> **Exercise requirements**
Copy the lines of the data starting at the one containing "How do I perform: Open the hamburger" and ending at the one containing "Looking at the screenshot, I should tap(124, 131).", changing every "Task" to "Goal" and leaving all else untouched.

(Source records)

* * * * * * * * *

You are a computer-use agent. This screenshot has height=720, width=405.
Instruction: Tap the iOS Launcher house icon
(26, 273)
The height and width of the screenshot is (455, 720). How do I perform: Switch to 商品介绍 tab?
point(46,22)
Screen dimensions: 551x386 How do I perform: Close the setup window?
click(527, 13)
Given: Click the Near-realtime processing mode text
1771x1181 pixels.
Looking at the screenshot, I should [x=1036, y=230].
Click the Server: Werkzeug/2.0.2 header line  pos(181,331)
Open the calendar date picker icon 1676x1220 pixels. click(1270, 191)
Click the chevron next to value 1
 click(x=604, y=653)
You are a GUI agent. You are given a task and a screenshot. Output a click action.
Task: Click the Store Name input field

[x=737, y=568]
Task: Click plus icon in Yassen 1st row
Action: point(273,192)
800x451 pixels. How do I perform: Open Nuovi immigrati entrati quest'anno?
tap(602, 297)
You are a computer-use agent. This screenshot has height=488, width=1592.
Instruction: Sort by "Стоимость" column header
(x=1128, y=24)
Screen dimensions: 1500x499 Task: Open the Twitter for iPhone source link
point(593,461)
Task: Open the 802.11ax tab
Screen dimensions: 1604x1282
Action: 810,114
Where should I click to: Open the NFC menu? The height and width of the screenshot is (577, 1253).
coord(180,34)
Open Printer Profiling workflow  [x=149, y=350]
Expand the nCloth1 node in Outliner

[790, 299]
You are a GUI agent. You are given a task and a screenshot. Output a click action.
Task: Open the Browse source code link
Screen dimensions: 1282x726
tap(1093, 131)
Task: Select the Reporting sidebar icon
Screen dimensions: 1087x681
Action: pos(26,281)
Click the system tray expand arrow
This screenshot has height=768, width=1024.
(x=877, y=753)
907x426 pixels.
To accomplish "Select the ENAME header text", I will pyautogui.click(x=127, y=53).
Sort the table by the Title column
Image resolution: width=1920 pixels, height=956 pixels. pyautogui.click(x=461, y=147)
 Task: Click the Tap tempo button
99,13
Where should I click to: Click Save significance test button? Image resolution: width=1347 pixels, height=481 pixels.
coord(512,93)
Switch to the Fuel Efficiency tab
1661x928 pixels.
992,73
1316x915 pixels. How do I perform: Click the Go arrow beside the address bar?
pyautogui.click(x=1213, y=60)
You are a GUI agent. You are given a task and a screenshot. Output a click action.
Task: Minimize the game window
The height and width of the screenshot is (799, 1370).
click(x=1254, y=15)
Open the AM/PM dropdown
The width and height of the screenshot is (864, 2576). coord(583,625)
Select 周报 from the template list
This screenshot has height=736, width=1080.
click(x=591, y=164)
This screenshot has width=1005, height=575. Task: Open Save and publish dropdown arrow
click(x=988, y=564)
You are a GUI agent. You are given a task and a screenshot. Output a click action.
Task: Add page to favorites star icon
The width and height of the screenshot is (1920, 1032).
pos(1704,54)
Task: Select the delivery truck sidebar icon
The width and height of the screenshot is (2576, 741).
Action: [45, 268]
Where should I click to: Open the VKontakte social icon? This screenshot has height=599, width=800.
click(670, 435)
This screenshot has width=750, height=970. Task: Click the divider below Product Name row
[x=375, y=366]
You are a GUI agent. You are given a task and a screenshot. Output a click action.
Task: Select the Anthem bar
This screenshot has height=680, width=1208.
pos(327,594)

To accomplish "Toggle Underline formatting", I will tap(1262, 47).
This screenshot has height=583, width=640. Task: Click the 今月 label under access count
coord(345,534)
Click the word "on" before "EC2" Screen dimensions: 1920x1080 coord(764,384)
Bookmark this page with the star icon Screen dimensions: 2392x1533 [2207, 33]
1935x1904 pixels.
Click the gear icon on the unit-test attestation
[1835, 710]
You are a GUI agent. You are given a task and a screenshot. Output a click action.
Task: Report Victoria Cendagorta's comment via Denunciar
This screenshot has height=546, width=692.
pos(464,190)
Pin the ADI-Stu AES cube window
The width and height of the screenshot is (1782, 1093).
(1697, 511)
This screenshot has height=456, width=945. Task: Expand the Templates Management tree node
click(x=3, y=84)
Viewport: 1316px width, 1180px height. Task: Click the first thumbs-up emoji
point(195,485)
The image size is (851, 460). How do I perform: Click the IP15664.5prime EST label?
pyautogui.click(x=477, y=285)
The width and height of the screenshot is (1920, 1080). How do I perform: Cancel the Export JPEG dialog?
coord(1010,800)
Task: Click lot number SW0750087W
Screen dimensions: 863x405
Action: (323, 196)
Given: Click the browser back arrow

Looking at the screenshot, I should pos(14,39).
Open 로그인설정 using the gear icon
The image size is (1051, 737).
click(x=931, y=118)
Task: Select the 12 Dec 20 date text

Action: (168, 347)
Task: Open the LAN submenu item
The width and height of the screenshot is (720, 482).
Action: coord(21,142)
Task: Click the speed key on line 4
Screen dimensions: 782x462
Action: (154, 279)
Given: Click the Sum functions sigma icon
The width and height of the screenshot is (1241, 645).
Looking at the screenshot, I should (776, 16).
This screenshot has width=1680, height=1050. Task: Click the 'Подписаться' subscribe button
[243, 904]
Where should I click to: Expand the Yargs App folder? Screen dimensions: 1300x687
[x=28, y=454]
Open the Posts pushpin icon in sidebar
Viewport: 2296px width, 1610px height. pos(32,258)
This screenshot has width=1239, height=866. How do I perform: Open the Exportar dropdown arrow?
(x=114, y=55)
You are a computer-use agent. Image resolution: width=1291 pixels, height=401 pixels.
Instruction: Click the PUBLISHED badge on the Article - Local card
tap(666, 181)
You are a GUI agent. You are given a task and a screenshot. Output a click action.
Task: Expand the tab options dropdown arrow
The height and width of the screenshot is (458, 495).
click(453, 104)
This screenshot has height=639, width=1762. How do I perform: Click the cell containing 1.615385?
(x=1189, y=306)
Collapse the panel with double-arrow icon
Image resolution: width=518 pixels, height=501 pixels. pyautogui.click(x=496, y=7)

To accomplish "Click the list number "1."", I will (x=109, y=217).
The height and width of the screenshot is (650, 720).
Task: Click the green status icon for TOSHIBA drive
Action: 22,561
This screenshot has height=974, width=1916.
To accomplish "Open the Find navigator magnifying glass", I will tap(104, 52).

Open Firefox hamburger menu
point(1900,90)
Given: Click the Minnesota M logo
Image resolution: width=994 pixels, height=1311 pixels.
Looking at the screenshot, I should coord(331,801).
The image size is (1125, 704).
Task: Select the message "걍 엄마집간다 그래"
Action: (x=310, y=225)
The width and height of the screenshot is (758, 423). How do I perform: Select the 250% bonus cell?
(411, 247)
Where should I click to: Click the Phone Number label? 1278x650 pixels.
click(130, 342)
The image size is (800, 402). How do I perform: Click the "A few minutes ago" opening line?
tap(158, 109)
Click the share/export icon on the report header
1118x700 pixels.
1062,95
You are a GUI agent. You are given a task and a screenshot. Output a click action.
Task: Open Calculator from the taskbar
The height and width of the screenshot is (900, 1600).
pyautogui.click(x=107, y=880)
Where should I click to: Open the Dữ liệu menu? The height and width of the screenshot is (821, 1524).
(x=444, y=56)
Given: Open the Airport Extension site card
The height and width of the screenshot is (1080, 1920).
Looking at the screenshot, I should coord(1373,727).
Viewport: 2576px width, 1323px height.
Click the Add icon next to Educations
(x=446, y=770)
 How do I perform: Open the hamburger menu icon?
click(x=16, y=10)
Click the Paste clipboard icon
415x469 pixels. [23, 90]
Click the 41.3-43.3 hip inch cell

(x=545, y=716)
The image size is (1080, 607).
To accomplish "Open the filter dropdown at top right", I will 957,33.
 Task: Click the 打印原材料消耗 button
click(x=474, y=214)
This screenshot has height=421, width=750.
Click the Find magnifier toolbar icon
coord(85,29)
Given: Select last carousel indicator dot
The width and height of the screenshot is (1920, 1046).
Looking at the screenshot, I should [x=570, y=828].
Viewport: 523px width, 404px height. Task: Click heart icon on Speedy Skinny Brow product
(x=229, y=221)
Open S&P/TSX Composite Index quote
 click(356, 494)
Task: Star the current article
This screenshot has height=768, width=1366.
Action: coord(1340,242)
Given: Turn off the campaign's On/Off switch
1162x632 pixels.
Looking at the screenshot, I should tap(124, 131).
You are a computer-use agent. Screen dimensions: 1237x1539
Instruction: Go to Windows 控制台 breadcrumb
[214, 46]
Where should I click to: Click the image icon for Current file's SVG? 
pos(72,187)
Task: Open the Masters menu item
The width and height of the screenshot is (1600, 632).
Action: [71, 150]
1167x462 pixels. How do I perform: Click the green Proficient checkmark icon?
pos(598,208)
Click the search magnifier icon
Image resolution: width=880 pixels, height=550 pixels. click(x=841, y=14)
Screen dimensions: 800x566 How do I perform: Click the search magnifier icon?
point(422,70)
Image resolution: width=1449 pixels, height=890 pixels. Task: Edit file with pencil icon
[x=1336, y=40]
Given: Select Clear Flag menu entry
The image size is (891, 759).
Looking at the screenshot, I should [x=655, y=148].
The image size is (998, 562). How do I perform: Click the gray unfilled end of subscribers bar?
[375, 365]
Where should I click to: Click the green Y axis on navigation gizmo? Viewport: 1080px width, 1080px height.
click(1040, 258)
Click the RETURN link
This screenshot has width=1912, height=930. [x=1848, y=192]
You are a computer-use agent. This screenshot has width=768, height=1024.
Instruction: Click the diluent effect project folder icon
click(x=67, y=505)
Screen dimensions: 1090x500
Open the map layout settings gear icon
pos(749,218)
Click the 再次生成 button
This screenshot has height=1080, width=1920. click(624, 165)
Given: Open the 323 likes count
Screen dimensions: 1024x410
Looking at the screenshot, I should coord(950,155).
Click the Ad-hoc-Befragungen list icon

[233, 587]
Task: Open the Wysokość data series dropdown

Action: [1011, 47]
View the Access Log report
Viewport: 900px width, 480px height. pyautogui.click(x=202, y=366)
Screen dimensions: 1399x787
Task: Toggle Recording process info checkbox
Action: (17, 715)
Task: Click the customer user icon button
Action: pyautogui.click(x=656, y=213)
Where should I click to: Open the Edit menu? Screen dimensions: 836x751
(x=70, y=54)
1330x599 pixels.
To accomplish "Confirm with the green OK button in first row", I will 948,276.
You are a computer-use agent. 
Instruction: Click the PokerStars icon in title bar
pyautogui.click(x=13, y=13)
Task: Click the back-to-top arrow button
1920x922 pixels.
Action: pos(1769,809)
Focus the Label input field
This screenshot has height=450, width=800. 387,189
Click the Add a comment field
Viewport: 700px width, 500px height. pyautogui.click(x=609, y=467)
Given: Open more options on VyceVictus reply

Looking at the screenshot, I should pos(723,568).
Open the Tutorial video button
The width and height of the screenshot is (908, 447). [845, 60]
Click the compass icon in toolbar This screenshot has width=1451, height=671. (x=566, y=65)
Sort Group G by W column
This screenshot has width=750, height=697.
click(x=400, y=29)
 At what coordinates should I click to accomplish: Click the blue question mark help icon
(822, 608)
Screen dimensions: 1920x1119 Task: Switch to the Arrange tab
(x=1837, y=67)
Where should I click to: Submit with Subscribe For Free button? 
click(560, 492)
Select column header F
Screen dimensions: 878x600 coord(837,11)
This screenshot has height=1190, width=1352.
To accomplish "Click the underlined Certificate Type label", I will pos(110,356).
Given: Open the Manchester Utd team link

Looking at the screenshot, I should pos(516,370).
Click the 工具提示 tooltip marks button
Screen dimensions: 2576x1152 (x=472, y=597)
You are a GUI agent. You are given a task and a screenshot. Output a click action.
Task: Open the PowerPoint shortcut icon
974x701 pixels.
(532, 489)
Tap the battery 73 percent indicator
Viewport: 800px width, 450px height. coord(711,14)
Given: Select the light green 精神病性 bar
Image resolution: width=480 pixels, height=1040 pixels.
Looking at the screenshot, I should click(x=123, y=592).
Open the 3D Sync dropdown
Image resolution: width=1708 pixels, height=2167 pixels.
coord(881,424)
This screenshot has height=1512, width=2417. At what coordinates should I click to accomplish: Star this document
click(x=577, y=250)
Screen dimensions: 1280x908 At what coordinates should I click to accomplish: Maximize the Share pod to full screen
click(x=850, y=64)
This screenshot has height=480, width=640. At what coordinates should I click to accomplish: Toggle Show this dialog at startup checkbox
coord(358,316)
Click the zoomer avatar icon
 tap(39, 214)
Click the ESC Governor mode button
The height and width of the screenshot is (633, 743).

* * * * * * * * *

> **Finished task**
 How do I perform: Open the hamburger menu icon?
click(x=16, y=10)
Click the Paste clipboard icon
415x469 pixels. [23, 90]
Click the 41.3-43.3 hip inch cell

(x=545, y=716)
The image size is (1080, 607).
To accomplish "Open the filter dropdown at top right", I will 957,33.
 Goal: Click the 打印原材料消耗 button
click(x=474, y=214)
This screenshot has height=421, width=750.
Click the Find magnifier toolbar icon
coord(85,29)
Given: Select last carousel indicator dot
The width and height of the screenshot is (1920, 1046).
Looking at the screenshot, I should [x=570, y=828].
Viewport: 523px width, 404px height. Goal: Click heart icon on Speedy Skinny Brow product
(x=229, y=221)
Open S&P/TSX Composite Index quote
 click(356, 494)
Goal: Star the current article
This screenshot has height=768, width=1366.
Action: coord(1340,242)
Given: Turn off the campaign's On/Off switch
1162x632 pixels.
Looking at the screenshot, I should tap(124, 131).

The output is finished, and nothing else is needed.